» TASK DETAILS: Wherever a line in the data below holds "screenshot", copy that line.

» DATA FOR REVIEW:
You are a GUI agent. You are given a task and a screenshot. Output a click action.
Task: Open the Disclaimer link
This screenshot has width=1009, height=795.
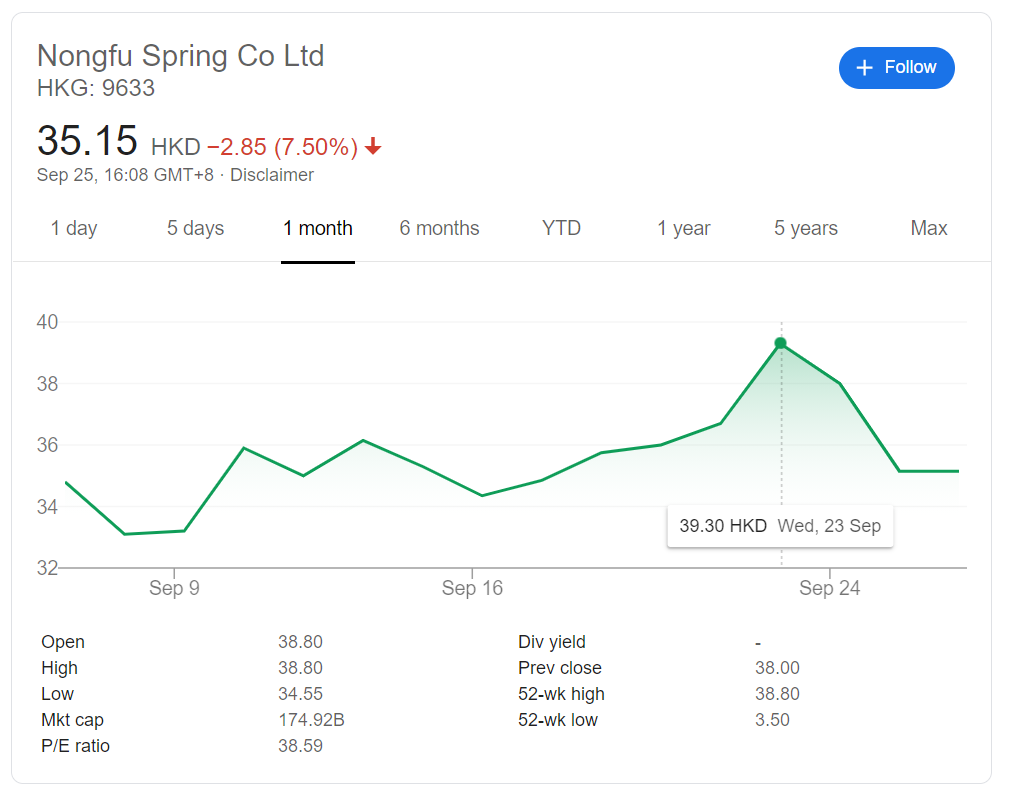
---
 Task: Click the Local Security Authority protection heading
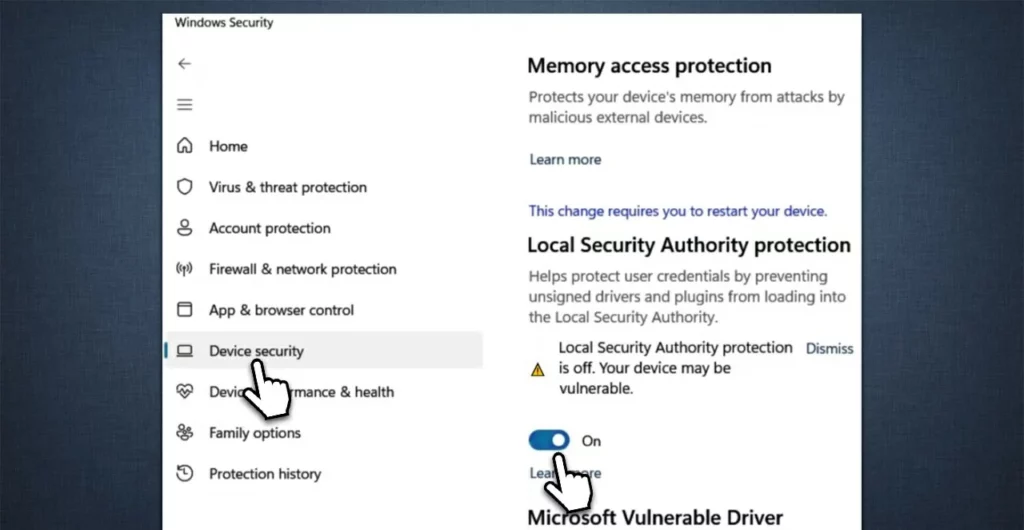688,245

» FINAL ANSWER:
You are a GUI agent. You are given a task and a screenshot. Output a click action.
This screenshot has width=1009, height=795.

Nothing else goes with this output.